In this image it is as if you are facing me. You can see that the dark area (my lung) gets some radiation. My heart has very limited exposure since my cancer is on my right side. My ribs and collarbone are getting zapped a bit too. This photo does a good job showing the size of the area being treated. Any spot inside the circled area is exposed to x-rays. The colour of the lines show the intensity.

This image is a slice of me, and it's as if you were standing where my feet should be. This shows the small exposure my left breast gets (since you are looking up from my toes, the left breast is on the right side of this image) so that they can successfully zap my midline without going through too much lung tissue. X-rays travel in a straight line, so this is the best they could do in terms of avoiding important organs. this image also give you a good shot of my lopsided boob situation! :)

So, other than being very sleepy in the evening and having itchy skin, I'm doing OK. My skin doesn't itch all the time, but I am noticing it more often throughout the day. I'm putting on lotion and saline compresses to help. Cortisone cream is here as a backup in case I need something stronger, and my doctor said allergy medicine can also help take out the itch if it gets worse. Even though I only have three treatments left, it has been made clear to me that skin effects don't peak until AFTER treatment is over. This means that a week or two from now my skin will be at its worst. I'm hoping it won't be too bad.

Despite feeling really tired at certain times of day I have still been getting out for walks. Sometimes in the evening it feels a bit more like sleepwalking, but it always feels better to have moved. When I'm out walking I am very aware that my health problems are invisible. I walk at a brisk pace and smile hello to people that I pass. I feel good and strong when I'm out walking and it sort of makes me feel like I have a secret I'm keeping from the world. The world doesn't know that my skin is read and itchy, or that I'm going to have to lie down when I get home, or that I've been to the hospital every day for three weeks, or that I haven't been to work for nearly 9 months.

The location of my house means that if I want to walk by the lake I need to walk down a hill. This means that getting back home form the lake involves climbing a hill. I've got lots of roads, stairs, and paths to choose from when I head home. One of the stairways has this message on it, so I'm adopting it for myself this week. Three more treatments to go, then radiation is done.

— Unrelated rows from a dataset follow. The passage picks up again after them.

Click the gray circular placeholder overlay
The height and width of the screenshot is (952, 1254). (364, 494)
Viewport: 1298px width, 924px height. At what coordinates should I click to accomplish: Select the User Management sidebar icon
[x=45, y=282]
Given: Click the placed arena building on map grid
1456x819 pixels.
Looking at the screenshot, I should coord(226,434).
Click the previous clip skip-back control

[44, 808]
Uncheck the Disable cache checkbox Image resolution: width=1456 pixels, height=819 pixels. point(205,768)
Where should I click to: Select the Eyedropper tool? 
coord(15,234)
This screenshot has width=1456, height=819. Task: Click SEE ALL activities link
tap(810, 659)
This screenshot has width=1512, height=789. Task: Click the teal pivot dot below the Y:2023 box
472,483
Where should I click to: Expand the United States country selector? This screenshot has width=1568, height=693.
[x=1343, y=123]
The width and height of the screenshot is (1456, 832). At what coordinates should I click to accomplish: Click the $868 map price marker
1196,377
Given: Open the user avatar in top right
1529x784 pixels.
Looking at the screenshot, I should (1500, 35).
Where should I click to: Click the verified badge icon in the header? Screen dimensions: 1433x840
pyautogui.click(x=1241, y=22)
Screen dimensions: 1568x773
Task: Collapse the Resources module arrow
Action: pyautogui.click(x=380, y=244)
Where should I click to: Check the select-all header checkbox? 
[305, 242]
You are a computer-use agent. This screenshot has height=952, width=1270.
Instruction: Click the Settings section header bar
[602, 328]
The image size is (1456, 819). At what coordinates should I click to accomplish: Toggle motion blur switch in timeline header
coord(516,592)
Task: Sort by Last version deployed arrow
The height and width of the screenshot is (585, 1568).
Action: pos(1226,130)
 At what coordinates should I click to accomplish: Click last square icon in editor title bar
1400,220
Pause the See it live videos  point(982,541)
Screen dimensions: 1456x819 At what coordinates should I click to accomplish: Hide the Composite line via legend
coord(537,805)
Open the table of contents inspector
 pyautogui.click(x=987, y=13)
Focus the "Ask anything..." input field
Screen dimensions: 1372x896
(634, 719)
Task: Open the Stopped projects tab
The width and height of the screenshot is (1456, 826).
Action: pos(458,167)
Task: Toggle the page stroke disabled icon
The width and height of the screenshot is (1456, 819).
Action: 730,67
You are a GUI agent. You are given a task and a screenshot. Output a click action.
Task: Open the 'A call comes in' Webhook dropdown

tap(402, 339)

In a week I'll have another immunotherapy infusion and I anticipate a discussion about starting hormone-blocking medication. Finishing up radiation seems like a huge victory, but the truth is there are still lots of changes and challenges to come. 

I haven't written much lately which I can blame on being busy with hospital visits, sleepy from treatment, AND the distraction of the World Cup. ;) I've got lots of crafts on the go and a long list of things I want to finish making before the holiday. We'll see how productive I am!

Sunrise from Friday Dec 2nd. The whole world was pink!